Il est éligible, par ailleurs, à la couverture d'assurance chômage de droit commun. A titre dérogatoire, s'il ne remplit pas les critères de cotisation minimale ouvrant droit à l'affiliation (182 jours ou 910 heures de travail au cours des 22 derniers mois) mais qu'il justifie satisfaire aux autres conditions requises, il peut bénéficier d'une allocation forfaitaire financée par l'Etat.
En cas de faute grave ou lourde du salarié, les procédures de licenciement disciplinaire de droit commun sont applicables (entretien préalable, délai de réflexion, notification du licenciement), l'employeur étant alors dispensé de verser l'indemnité de fin de contrat et la cotisation forfaitaire évoquée ci-dessus.

Rupture à l'initiative du salarié :

Le salarié qui désire mettre un terme au contrat pendant la période initiale de deux ans doit obligatoirement notifier sa décision par lettre RAR (ce qui n'est pas le cas dans des CDI de type classique), et n'est pas tenu de respecter le délai de préavis fixé par la convention collective. Il n'est débiteur d'aucune indemnité.

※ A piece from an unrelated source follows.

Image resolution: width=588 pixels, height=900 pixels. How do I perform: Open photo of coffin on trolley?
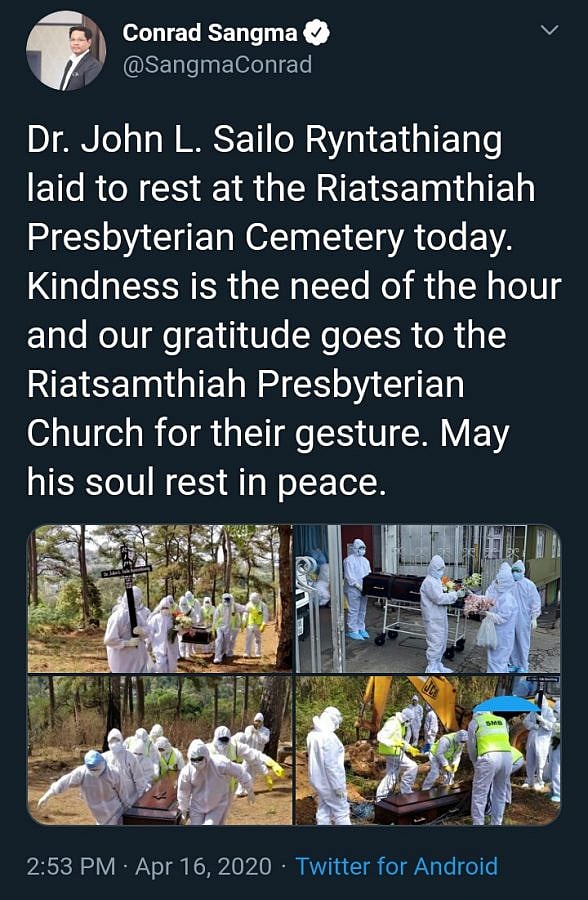coord(428,598)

Il est vraisemblable que les organisations syndicales, qui avaient déféré en vain à la censure du Conseil d'Etat l'ordonnance du 2 août 2005, chercheront à en aménager les effets pour une plus grande protection des salariés. En l'état actuel de la position du ministère, il semble que les conventions collectives pourraient, au cas par cas, prévoir des dispositions dérogatoires, en particulier en matière de préavis variable en fonction de l'ancienneté et/ou de la nature du l'emploi occupé), de durée de la période d'essai et de celle de consolidation de l'emploi, notamment.